Groups of Lab Objects (Nodes, VLANs, VRFs)

If you have several lab objects (nodes, VLANs, or VRFs) with similar attributes, use netlab groups to apply a set of valid attributes to all of them (link groups are defined within the links list).

You can define custom groups in lab topology or netlab defaults. netlab also creates node groups based on node devices (for example, iosv or eos group) and based on node bgp.as attribute (for example, as65000 for all nodes with bgp.as set to 65000)

You can use custom- and netlab-created object groups to set node, VLAN, or VRF attributes. You can also use the node groups to:

  • Set Ansible group variables

  • Set device type or configuration modules for a set of devices

  • Attach additional configuration templates to a set of devices

  • Limit the scope of netlab commands that invoke Ansible playbooks.

For example, you could use netlab config mpls.j2 --limit iosv to deploy configuration specified in Jinja2 template mpls.j2 only on Cisco IOSv devices.

Creating Custom Object Groups

Lab topology can specify custom object groups in the groups top-level parameter. The groups parameter must be a dictionary with group names as dictionary keys. Dictionary values could be either a list of member nodes or a further dictionary specifying members:

---
defaults.device: iosv
  
nodes: [ a,b,c,d,e,f ]

groups:
  g1: [ a,b,c ]
  g2:
    members: [ d,e,f ]

The custom groups are assumed to contain nodes. To create a VLAN or a VRF group, set the group type to vlan or vrf, for example:

groups:
  ce_vlan:
    members: [ red_vlan, blue_vlan ]
    type: vlan
    ospf.cost: 1
    vlan.mode: route
  ce_vrf:
    members: [ red_vrf, blue_vrf ]
    type: vrf
    loopback: True

Tip

Link groups are defined within the links list.

Default Groups

You can specify system-wide or project-wide groups in user- or system defaults file(s).

As expected, the default group settings are merged with the lab topology groups, and you can even use them to create new groups not defined in the lab topology.

The only peculiarity of the default groups is the handling of group members:

  • Default groups can have a list of members

  • A non-existent node in a group members list usually generates an error message. For default groups, such a member is silently removed from the members list[1] (but see also Create Objects From Group Members)

  • The members of a default group are copied into the lab topology group only when the corresponding lab topology group has no members.

Setting Object Data in Groups

Sometimes, you’d like to set an attribute for all group members. For example, in a BGP anycast scenario, we should set bgp.advertise_loopback to false on all anycast server – they should advertise only the anycast prefix, not individual loopback prefixes.

While it’s perfectly OK to set the desired attribute(s) on individual nodes, it’s much more convenient to specify them in a group definition – you can use any valid node, VLAN, or VRF attribute (including configuration module attributes[2]) in group definitions[3].

Required work: Transcribe part of the netlab groups documentation, beginning at the words "As expected, the" and stopping after "has no members.".

Data excerpts:
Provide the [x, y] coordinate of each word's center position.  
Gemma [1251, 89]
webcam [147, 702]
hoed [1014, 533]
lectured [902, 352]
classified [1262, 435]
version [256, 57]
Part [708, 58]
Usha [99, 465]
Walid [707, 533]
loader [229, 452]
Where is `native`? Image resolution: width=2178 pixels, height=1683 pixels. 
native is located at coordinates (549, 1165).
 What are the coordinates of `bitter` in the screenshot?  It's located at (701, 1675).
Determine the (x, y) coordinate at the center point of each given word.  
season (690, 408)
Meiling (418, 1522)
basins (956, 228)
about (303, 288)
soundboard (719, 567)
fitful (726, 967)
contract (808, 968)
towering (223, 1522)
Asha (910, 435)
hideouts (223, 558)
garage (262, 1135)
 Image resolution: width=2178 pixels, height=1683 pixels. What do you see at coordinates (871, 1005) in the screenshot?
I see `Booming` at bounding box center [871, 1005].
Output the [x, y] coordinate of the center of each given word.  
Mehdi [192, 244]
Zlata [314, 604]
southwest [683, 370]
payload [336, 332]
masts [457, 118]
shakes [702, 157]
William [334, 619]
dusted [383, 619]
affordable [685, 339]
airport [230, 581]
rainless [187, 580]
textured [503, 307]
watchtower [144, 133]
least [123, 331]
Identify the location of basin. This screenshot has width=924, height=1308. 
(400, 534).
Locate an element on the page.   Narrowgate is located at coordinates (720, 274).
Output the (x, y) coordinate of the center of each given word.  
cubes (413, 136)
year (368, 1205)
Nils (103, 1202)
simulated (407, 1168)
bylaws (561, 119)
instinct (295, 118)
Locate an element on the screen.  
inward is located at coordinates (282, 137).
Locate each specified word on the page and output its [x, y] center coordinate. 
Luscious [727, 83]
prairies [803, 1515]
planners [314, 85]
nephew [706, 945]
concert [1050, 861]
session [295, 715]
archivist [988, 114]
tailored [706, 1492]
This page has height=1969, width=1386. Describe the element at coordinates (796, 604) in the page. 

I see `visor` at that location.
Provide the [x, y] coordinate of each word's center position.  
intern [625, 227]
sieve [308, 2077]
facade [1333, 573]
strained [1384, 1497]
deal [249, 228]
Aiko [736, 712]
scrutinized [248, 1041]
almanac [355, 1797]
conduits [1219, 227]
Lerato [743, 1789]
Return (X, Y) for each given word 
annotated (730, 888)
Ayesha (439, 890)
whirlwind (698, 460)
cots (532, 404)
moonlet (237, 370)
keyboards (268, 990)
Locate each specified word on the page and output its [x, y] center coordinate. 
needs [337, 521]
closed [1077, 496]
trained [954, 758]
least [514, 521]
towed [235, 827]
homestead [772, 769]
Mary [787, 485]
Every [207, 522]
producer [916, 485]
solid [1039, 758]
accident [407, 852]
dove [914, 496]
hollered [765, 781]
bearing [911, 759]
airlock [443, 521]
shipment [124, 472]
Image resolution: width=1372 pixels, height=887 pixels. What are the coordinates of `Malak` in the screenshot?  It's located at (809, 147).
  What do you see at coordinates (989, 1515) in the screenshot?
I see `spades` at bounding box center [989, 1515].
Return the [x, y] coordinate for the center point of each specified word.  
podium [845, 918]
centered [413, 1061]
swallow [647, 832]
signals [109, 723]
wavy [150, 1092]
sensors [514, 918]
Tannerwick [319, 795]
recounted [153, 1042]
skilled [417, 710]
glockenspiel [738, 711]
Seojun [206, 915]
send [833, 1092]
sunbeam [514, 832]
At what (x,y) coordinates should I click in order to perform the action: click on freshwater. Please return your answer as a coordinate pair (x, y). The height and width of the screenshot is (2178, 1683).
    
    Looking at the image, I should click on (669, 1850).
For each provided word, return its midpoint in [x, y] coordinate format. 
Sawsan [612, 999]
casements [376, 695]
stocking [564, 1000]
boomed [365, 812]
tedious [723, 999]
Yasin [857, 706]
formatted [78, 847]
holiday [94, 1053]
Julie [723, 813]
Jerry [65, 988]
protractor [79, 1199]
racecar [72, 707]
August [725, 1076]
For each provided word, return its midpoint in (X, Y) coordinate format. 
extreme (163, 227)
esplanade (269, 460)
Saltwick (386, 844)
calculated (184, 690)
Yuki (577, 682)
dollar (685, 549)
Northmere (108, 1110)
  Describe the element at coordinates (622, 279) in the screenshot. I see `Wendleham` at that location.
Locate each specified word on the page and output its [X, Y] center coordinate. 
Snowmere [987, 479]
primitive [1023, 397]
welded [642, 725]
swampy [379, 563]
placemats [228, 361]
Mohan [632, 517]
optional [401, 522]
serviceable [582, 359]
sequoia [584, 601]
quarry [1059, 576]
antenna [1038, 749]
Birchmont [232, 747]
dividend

Reply:
As expected, the default group settings are merged with the lab topology groups, and you can even use them to create new groups not defined in the lab topology.

The only peculiarity of the default groups is the handling of group members:

  • Default groups can have a list of members

  • A non-existent node in a group members list usually generates an error message. For default groups, such a member is silently removed from the members list[1] (but see also Create Objects From Group Members)

  • The members of a default group are copied into the lab topology group only when the corresponding lab topology group has no members.